By Burma Partnership  •  June 25, 2012

With the gold-rush for Burma’s plentiful resources already on us, the New Myanmar Investment Summit that was held in Rangoon last week was an opportunity for Thein Sein’s government to show the world that Burma is indeed ready for a rapid increase of foreign investment. In a televised speech President Thein Sein announced that a new foreign investment law will be enacted soon. The same week, news emerged that foreign companies will be granted a five-year tax holiday and will be allowed 100% ownership in certain sectors, though not including energy. The reality, however, is that Burma is far from ready, and warnings have already been sounded.

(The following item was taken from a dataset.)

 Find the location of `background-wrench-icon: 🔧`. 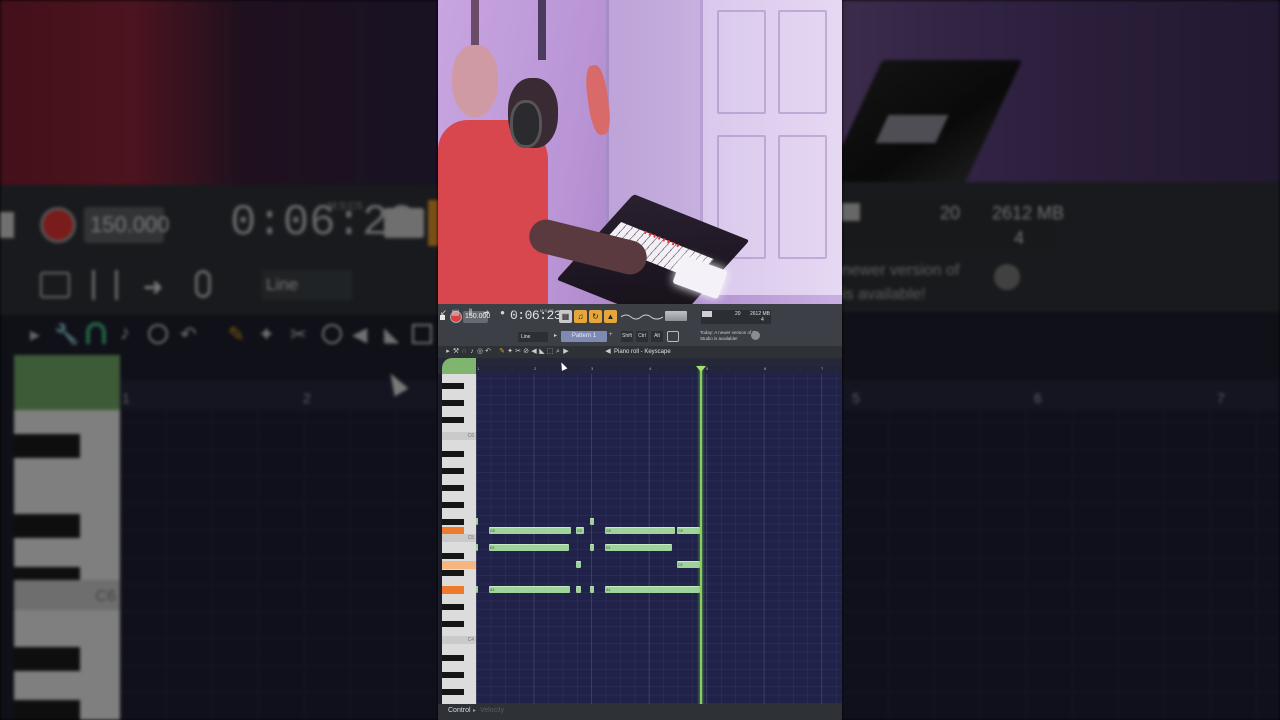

One such warning was issued by Daw Aung San Suu Kyi in a speech for the International Labour Organisation in Geneva, “The Myanma Oil and Gas Enterprise [MOGE] … with which all foreign participation in the energy sector takes place through joint venture arrangements, lacks both transparency and accountability at present.” Previous investment in the oil and gas sectors has resulted in increased militarization around projects leading to human rights abuses such as land confiscation, forced displacement, torture, rape, and even killings. That MOGE, the same entity that was directly responsible for these violations, will now be dealing with any foreign investors in the oil and gas sectors has not been a deterrent. Nine overseas firms from Asia and Europe signed exploration deals with the state owned company since March. Daw Aung San Suu Kyi’s warnings, it appears, will not be heeded by resource hungry energy firms desperate to capitalize on Burma’s opening, regardless of any moral concerns.

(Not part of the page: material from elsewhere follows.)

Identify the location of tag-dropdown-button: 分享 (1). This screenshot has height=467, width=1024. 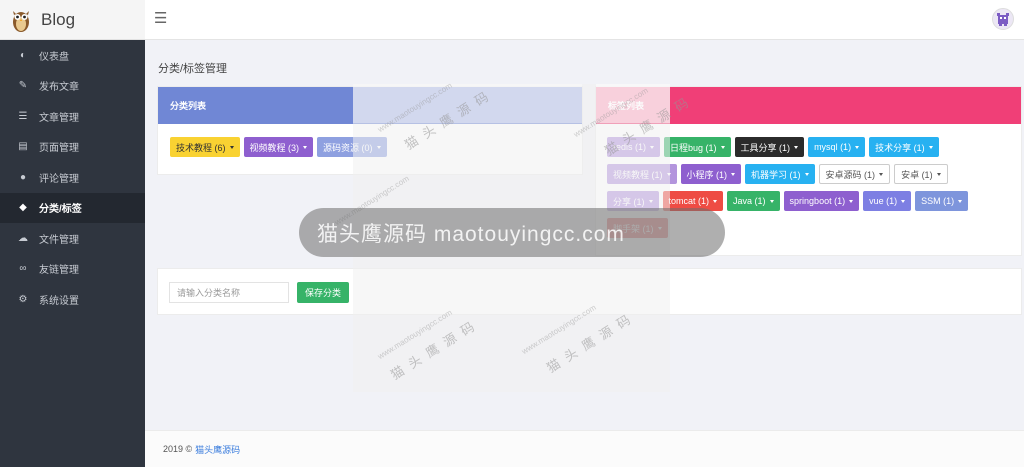
(633, 201).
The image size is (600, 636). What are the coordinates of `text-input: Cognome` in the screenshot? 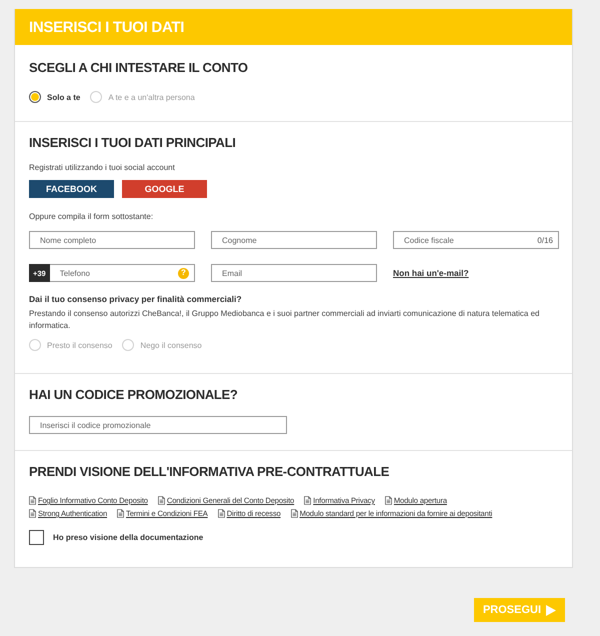 It's located at (294, 240).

The business environment in Burma, however, may yet show its true colors. One such example was at the investment summit whereby bureaucratic incompetence and confusion over visa issuance led to many investors being turned away from Rangoon airport and having to purchase new flights back home. As one businessman summarized, “What does this mean for openness and investment in [Burma] – if investors can’t even get through the airport gates.”

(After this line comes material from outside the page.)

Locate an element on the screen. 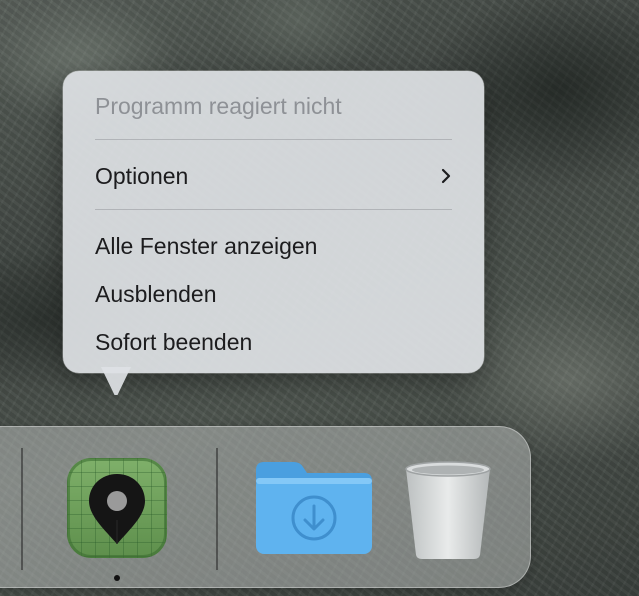 The image size is (639, 596). menu-pointer is located at coordinates (116, 381).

It is also worth noting that along with this lack of capacity to deal with the influx of new arrivals that have been announced such as Coke, and 7-Eleven, Burma is still ranked as 180 out of 182 in Transparency International’s Corruption Perception Index. Rhetoric encouraging foreign investors by President Thein Sein does not change this. With corruption ingrained at every level of authority, investors are likely to get their fingers burnt.

What does this mean for the people of Burma? With all this talk of investment, more and more reports of land confiscations have emerged over the last few months, leaving people with inadequate compensation or simply homeless as those with power seek to gain from the imminent flow of money. With the rule of law still extremely weak, these people have no credible avenue to seek redress. The gold-rush therefore, particularly in the oil and gas sectors, has the potential to further disenfranchise the people of Burma as political reforms have yet to make an impact for the majority of people on the ground. It is vital that foreign investors take into account that the unaccountable system lacking in transparency that they will be dealing with if they invest in Burma too soon has the potential to further exacerbate human rights violations, thus implicating themselves in such abuses.